• _HOW TO COMPLETE THIS TASK_: Give the lines below again exactly, starting with the line that holds "2015 (300, 1526)" and going on through the line that holds "2009 (300, 1625)".

[Data records]
- - -

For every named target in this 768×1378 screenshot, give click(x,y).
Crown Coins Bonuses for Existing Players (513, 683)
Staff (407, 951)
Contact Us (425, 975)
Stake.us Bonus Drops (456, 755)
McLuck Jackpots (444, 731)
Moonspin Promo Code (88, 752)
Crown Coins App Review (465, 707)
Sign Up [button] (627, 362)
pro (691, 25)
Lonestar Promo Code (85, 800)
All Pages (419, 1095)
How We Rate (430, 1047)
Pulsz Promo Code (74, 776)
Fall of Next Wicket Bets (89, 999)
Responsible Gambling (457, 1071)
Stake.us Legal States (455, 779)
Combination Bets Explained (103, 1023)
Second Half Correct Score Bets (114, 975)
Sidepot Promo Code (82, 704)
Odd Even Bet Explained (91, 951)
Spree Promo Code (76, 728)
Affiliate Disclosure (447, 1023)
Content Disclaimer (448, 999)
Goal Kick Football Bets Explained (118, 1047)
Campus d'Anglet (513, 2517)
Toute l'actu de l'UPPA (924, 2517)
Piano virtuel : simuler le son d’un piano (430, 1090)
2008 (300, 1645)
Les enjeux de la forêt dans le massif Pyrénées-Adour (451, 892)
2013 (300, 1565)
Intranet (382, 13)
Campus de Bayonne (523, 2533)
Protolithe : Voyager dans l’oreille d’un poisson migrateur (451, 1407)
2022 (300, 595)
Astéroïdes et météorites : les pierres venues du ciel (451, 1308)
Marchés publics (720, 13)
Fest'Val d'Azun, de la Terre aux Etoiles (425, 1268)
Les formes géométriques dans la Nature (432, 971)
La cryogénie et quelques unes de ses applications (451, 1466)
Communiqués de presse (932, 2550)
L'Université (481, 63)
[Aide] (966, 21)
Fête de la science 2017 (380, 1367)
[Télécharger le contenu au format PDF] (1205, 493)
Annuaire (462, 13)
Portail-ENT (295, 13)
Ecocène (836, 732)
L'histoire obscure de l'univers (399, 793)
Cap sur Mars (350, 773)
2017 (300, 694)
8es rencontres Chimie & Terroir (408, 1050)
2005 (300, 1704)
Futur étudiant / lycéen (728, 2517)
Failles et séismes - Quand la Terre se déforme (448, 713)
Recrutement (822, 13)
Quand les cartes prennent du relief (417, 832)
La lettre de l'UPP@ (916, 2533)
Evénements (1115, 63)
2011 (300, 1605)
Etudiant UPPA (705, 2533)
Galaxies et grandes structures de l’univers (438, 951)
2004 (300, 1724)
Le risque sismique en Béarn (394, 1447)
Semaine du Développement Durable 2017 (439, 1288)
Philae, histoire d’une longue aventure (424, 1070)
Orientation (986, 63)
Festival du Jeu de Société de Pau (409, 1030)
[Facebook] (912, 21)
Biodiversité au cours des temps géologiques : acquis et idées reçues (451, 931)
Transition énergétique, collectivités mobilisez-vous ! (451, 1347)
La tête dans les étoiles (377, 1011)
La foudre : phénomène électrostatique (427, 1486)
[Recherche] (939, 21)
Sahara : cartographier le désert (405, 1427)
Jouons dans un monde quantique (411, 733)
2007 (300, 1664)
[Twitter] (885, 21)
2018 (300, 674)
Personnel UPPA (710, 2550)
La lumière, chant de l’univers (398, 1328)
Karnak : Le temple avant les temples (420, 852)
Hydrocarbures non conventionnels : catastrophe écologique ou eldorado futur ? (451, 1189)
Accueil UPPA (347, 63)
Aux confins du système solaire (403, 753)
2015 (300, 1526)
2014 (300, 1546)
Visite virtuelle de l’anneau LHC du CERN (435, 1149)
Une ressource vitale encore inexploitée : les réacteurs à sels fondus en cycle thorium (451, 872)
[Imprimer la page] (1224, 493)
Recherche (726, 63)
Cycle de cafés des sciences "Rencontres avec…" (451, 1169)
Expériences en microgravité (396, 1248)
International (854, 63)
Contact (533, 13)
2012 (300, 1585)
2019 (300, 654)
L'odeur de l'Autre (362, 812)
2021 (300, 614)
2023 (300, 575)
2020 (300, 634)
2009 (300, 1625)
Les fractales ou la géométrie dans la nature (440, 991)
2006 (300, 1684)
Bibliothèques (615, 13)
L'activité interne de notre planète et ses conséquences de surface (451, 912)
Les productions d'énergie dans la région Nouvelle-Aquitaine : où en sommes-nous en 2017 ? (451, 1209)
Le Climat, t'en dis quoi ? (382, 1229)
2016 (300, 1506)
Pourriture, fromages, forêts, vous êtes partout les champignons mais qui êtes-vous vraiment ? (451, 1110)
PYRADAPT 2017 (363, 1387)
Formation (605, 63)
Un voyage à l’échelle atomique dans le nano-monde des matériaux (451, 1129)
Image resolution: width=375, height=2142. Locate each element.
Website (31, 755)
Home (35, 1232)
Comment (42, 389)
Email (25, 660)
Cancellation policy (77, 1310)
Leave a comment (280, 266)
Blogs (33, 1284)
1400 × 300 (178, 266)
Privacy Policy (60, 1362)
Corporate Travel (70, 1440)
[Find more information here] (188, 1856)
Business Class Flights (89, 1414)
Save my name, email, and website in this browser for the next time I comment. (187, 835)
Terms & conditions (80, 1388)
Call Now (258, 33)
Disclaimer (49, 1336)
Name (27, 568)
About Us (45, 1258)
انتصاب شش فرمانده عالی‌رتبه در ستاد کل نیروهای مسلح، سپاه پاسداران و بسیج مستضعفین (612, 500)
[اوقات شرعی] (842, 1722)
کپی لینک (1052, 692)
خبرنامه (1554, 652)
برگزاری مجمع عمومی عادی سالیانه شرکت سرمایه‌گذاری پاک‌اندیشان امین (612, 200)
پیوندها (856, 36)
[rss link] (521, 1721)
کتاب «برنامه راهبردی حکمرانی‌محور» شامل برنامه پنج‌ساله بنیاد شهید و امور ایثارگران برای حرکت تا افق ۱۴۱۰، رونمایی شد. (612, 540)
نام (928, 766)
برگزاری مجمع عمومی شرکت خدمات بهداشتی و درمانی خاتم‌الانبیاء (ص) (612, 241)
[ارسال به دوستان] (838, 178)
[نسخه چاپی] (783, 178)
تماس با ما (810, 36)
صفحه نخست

- - -

• _RESPONSE AREA_:
2015 (300, 1526)
2014 (300, 1546)
Visite virtuelle de l’anneau LHC du CERN (435, 1149)
Une ressource vitale encore inexploitée : les réacteurs à sels fondus en cycle thorium (451, 872)
[Imprimer la page] (1224, 493)
Recherche (726, 63)
Cycle de cafés des sciences "Rencontres avec…" (451, 1169)
Expériences en microgravité (396, 1248)
International (854, 63)
Contact (533, 13)
2012 (300, 1585)
2019 (300, 654)
L'odeur de l'Autre (362, 812)
2021 (300, 614)
2023 (300, 575)
2020 (300, 634)
2009 (300, 1625)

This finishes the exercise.